To study the evolution of Hassan II´s early years foreign policy and his relations with the United States, this paper will analyze the role played by Kennedy’s administration during the regional conflict of 1963. This was the first open armed conflict between Morocco and Algeria over their Saharan frontier.
This research work is part of a Ph.D. dissertation research based upon diplomatic documentation from the American, British, French, and Spanish governments. It will explain the objectives and the limitations of U.S. foreign policy making process toward this border war.
First, it will examine the U.S. approach as it became concerned about the risk of internationalization of the conflict – it received special attention from the White House as soon as it became connected with Middle East events through the presence in Algerian territory of Egyptian military personnel sent by Gamal Abdel Nasser, and with Latin America via the military assistance provided by Cuba.
Second, this work’s findings will prove that the U.S. pressed for a mediated solution, instead of executing a policy of unconditional support for Morocco, as some have argued.

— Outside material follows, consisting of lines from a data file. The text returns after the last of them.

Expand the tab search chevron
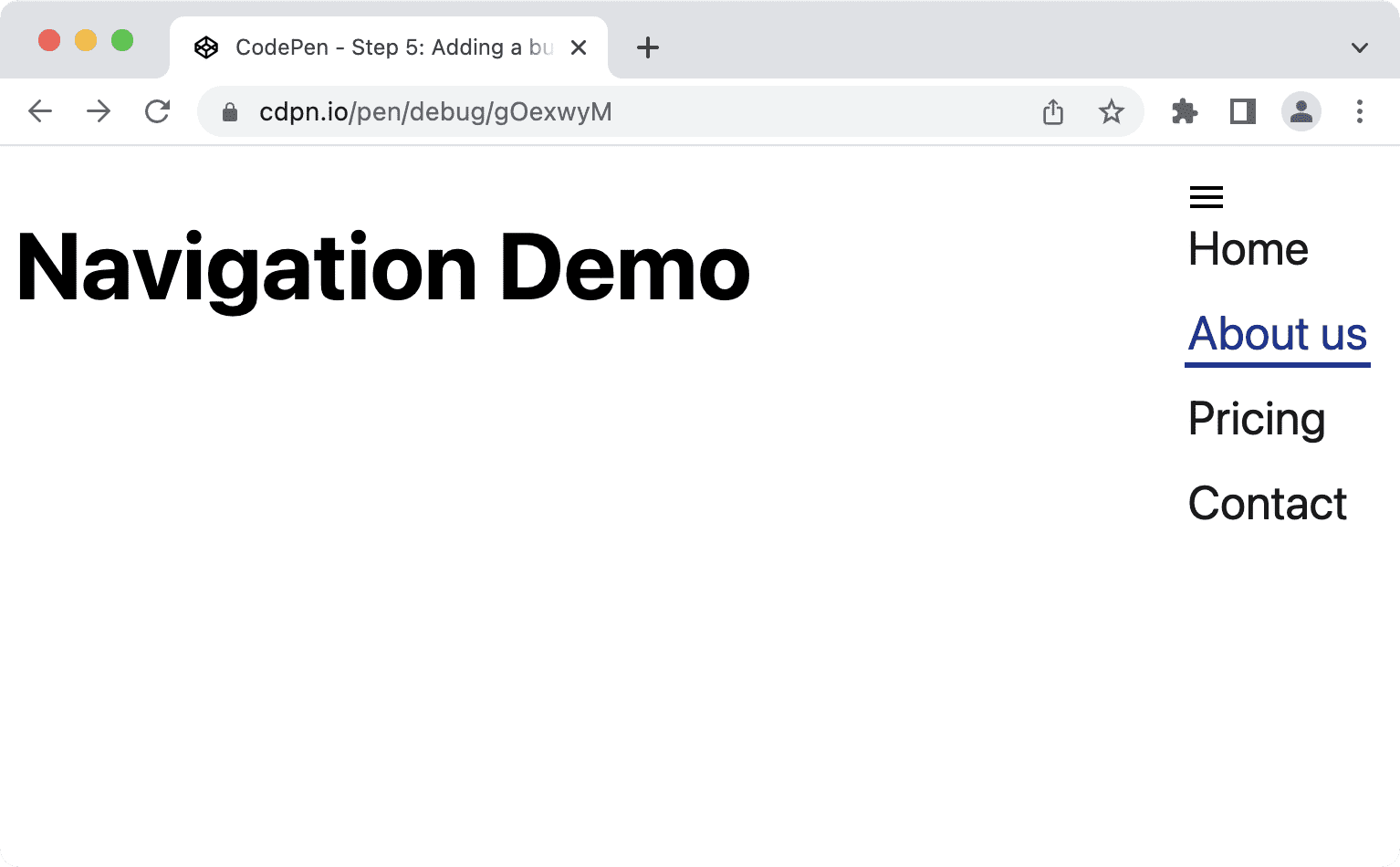Screen dimensions: 1400x867 click(1359, 47)
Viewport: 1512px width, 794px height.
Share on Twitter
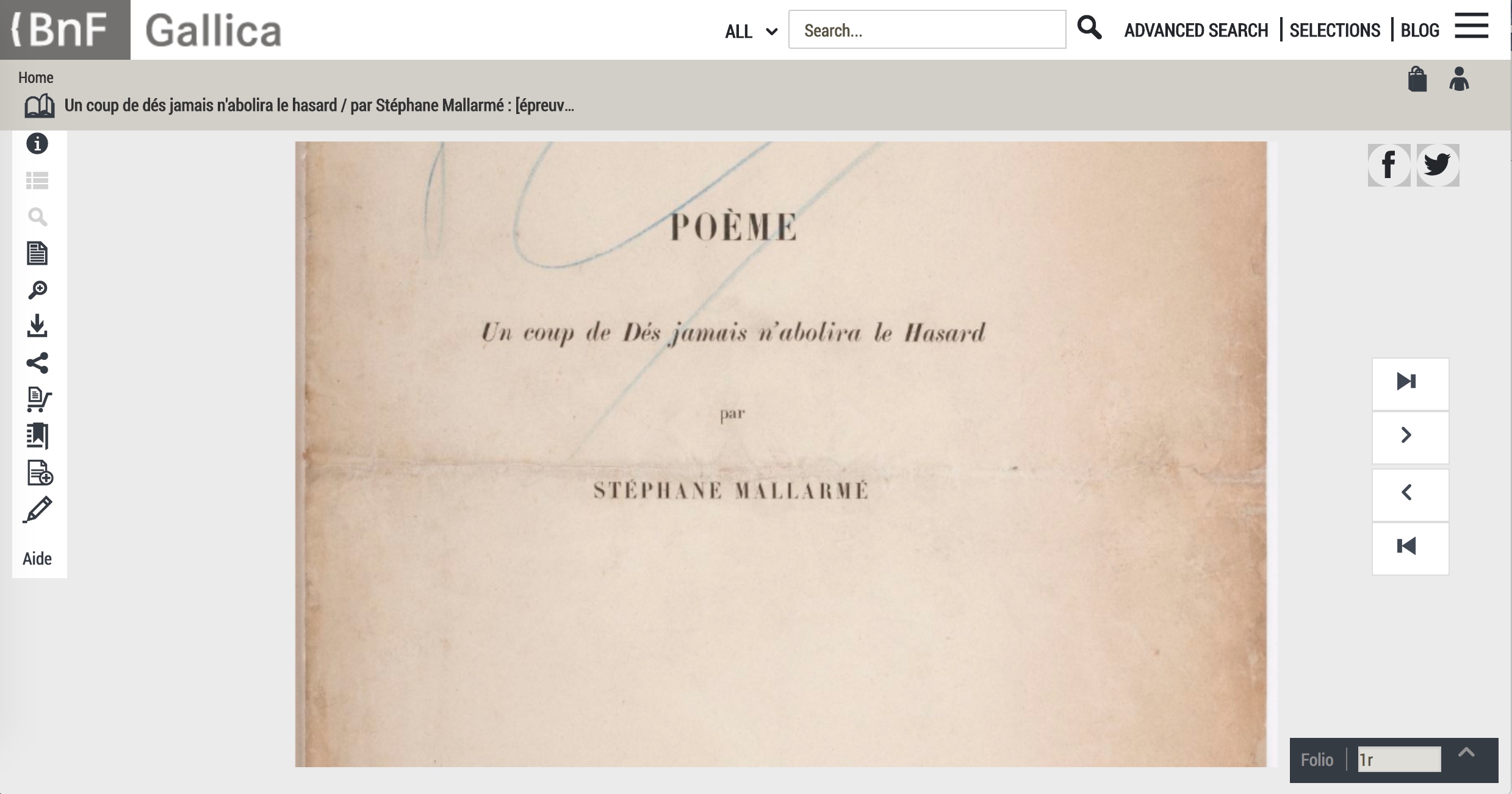(x=1438, y=165)
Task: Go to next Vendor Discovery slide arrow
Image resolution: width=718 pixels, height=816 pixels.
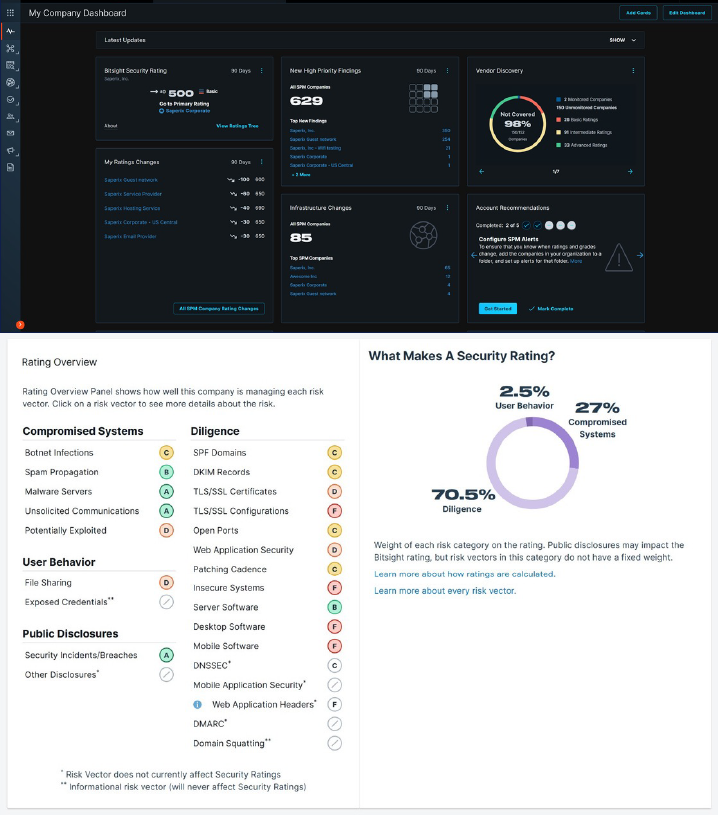Action: pyautogui.click(x=630, y=171)
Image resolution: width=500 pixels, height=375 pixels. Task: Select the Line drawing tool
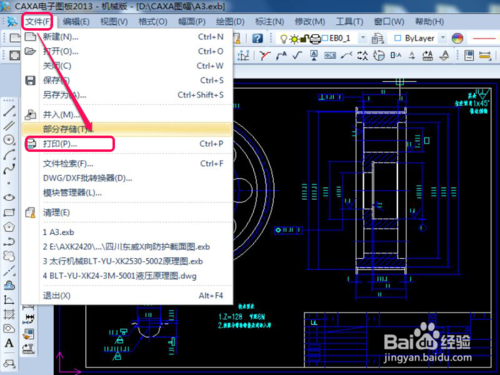click(x=9, y=111)
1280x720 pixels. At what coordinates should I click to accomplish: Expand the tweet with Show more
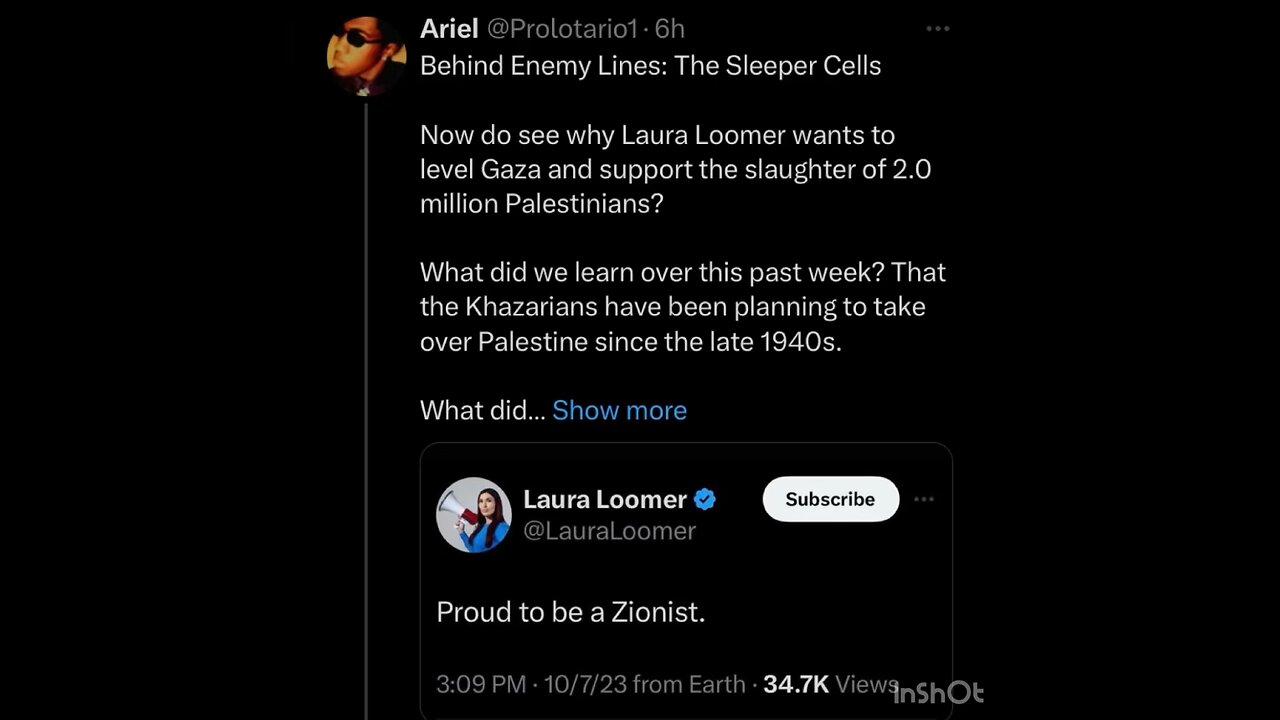tap(619, 410)
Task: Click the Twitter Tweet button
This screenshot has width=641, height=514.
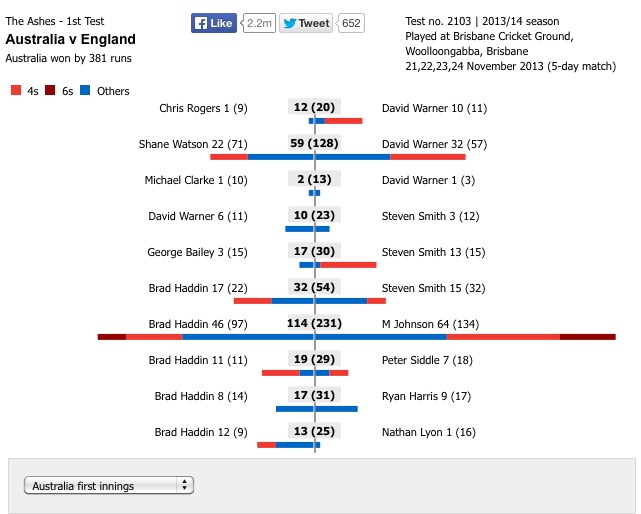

Finally, the paper will asses the consequences for the region´s future stability. It will be argued that the Kennedy administration succeeded in putting pressure for a cease fire that was finally agreed upon in Bamako (Mali). This agreement, however, failed to curtail the arms race that eventually ensued and which has deepened since then the regional rivalry between Algeria and Morocco. Tensions over the Sahara would reappear from 1975 on when Spain abandoned the Western Sahara in favor of Morocco and Mauritania, and they still poison the political, economical and social development of North Africa.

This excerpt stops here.